Question has arisen as to the propriety of joinder of insured and insurer. Superficially, Rule 18 might suggest the possibility of joinder of a contingent claim against the insurer. However, these rules do not afford a basis for alteration of substantive rights of parties created by contract (Hughes v. Hartford Accident & Indemnity Co., 223 Ala. 59, 134 So. 461 (1931) (no action clause in insurance policy enforceable)), and Tit. 28, § 12, Code of Ala., providing for an action against insurer upon recovery of a final judgment. For discussion of this situation in federal practice, see Wright & Miller, Federal Practice and Procedure, Civil, § 1594, and 3A Moore’s Federal Practice, ¶ 18.08(2), p. 2011 (1970).

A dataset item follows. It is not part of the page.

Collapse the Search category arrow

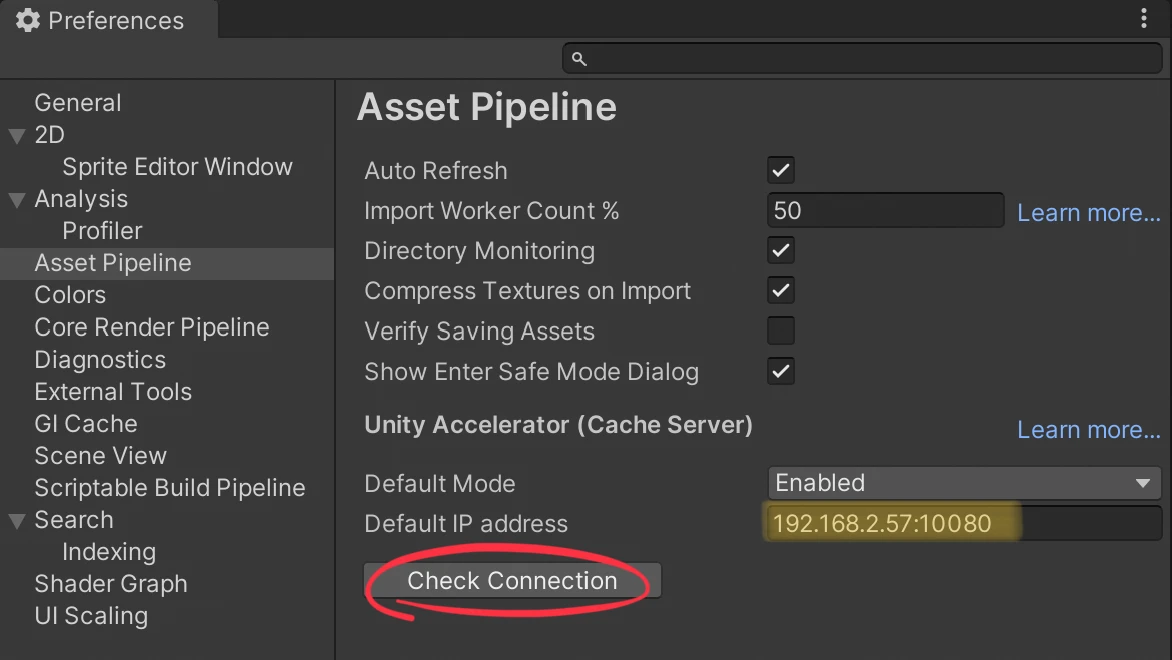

The provisions of Rule 18(c) have been inserted to prevent a joint trial on the issue of insurance coverage and a related damage claim in those actions wherein the provisions of Rule 18 have permitted joinder of those claims for pleading purposes or where such an issue is presented by third party action, counterclaim, cross-claim or in a declaratory judgment proceeding.
Committee Comments to October 1, 1995, Amendment to Rule 18
The amendment is technical. No substantive change is intended.
District Court Committee Comments
The jurisdictional limitations contained in § 4-102 of the Judicial Article Implementation Act (Act 1205, 1975 Ala.Acts; § 12-12-30, Code 1975) must be read in conjunction with the provision for a joinder of claims, legal or equitable, referred to Rule 18(a). Likewise, the jurisdiction limitation of the district court must be applied to any construction of Rule 18(b). Finally, Rule 18(c) deals with procedure in a jury trial and, in view of the absence of provision for trial by jury in the district court, has no applicability to the district courts.